FORT WORTH, Texas – Colonial Country Club is not a bomber’s golf course. Hogan’s Alley is where ball striker’s come to have their day on a Tour littered with big ball parks.

Evidently, Bryson DeChambeau didn’t get the memo.

The PGA Tour’s preeminent gym rat is tied for second place at the Charles Schwab Challenge after a second-round 65 and it’s largely due to his ability to drive the ball ridiculous distances.

DeChambeau is leading the field in driving distance with a 300.4-yard average, and he figures that’s not even close to what he’s capable of on a course that would allow for more drivers.

“Quite honestly I can’t use it (his increased speed) out here. There’s only a couple holes I can use it, No. 11 and No. 1 and No. 2 really,” DeChambeau said of his distance gains.


Chamblee: What Bryson has done to create speed is amazing


DeChambeau packed on 20 pounds during the quarantine in his continued quest for more speed and longer drives. His transformation has been so dramatic that the limited number of fans around the 18th green on Friday were guessing his weight.

“They were quite a bit off,” DeChambeau said. “They said like something around 350 area, and they’re 100 pounds off.”

So just how much does he weigh? And where exactly is all this leading?

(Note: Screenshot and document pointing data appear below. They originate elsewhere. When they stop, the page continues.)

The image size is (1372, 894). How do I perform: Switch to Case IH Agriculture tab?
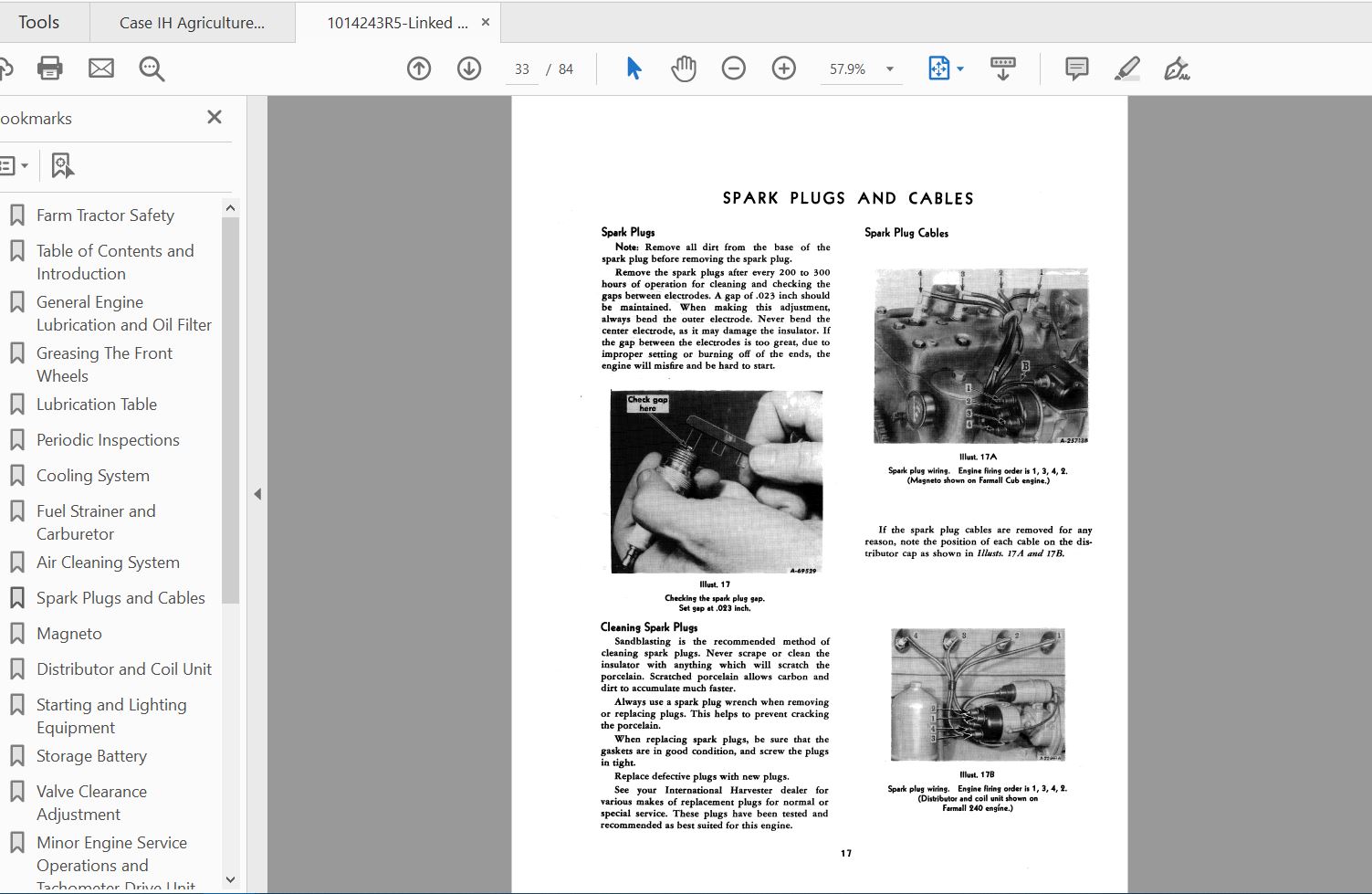193,23
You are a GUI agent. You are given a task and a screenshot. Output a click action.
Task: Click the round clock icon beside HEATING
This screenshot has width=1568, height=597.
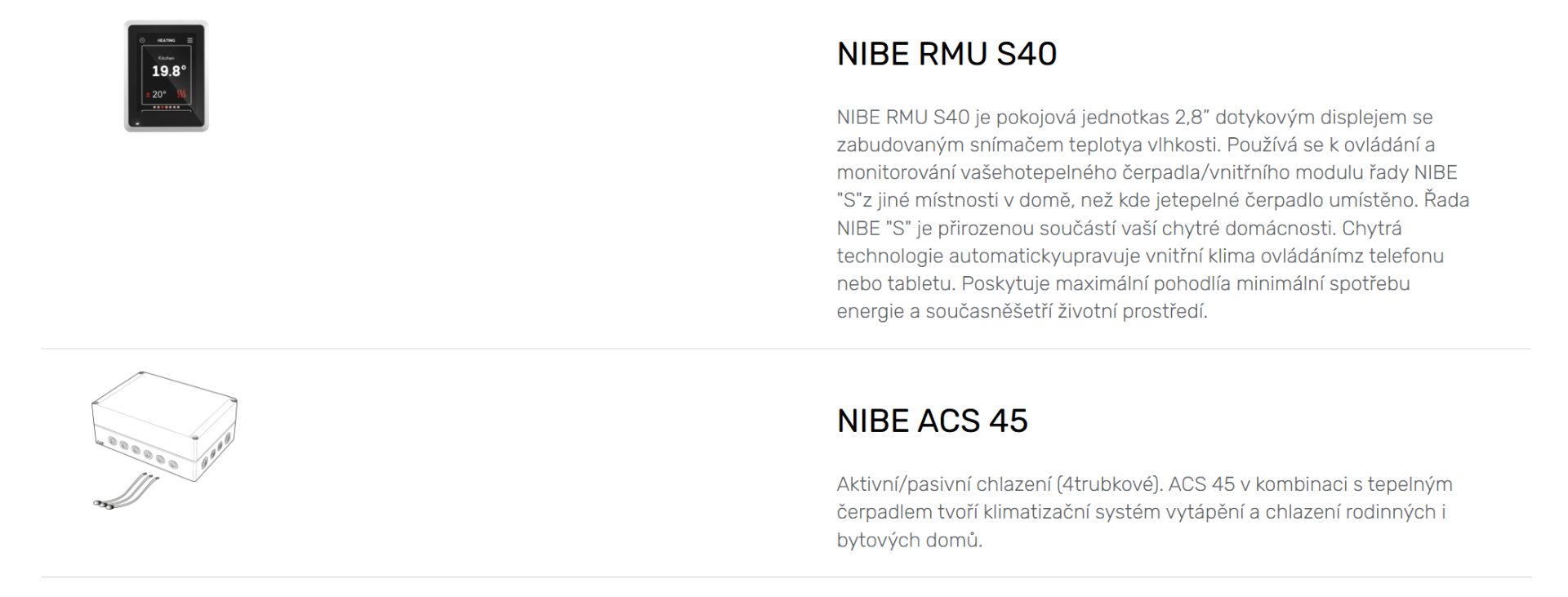tap(142, 40)

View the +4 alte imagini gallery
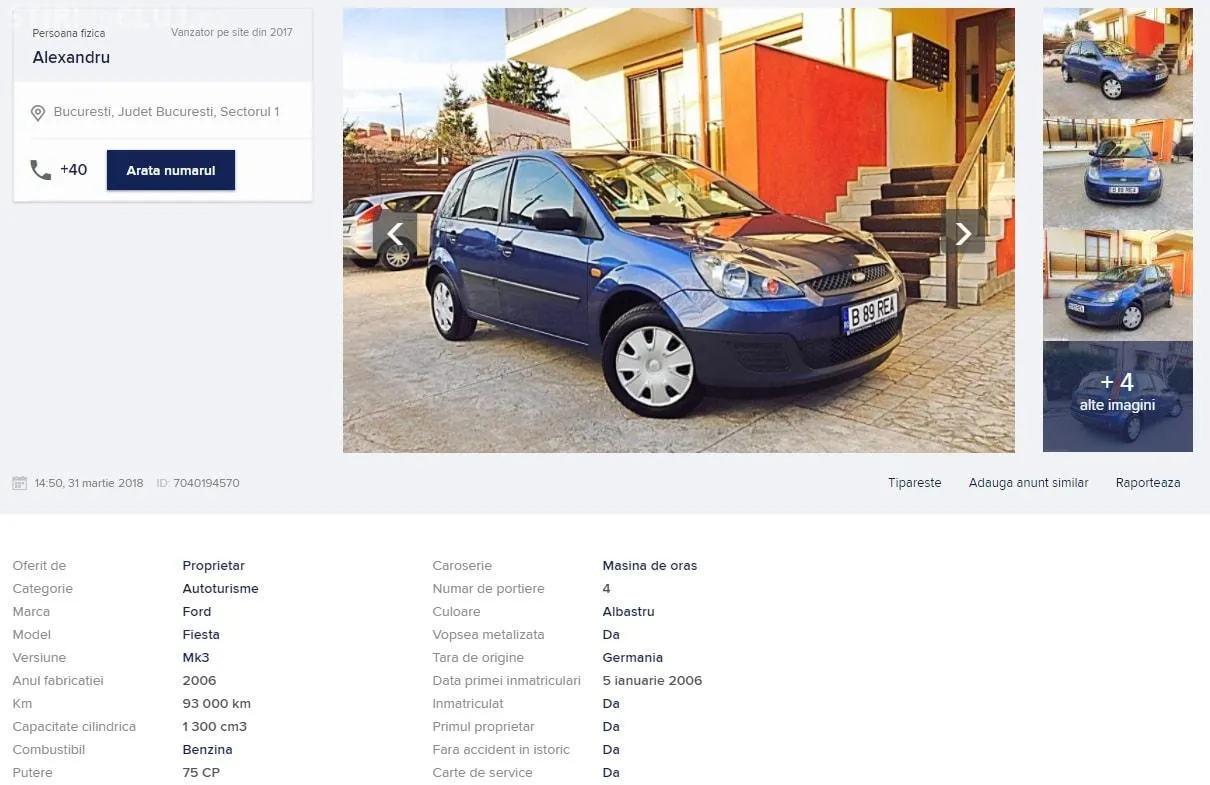click(1118, 397)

“I’m only 235 to 240 right now,” he said. “I think when I play these next three weeks, I’ll get down to 230. But my ultimate goal is to get as strong as I can, and I don’t know what that weight is. I’m just going to keep proportionally making everything stronger and applying some force and speed to the golf swing to see what it can handle.”

Right now, golf clubs are having a tough time handling him. It’s why he’s had to make some changes in his bag. He’s now playing a 5.5-degree driver, he’s de-lofted all his irons, and he’s looking to add a 10-degree 3-wood.

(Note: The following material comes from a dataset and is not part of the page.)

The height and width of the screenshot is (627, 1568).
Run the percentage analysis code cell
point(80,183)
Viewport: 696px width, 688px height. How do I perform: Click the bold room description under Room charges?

“I’m producing so much spin I have to change the clubs [themselves],” he added. “It’s crazy.”

Just for reference, DeChambeau is now a good 40 pounds heavier than he was when he won the U.S. Amateur and the NCAA Individual championship in 2015, when he was just shy of an even 200. But that, of course, was five years ago.

He’s up two shirt sizes, from medium to extra large, since just last season.

“It’s a little big fit on me depending on the style of shirt, but I love it,” DeChambeau said. “It feels comfortable. My back, honestly, in this XL fits perfect. So I have had to change some stuff.”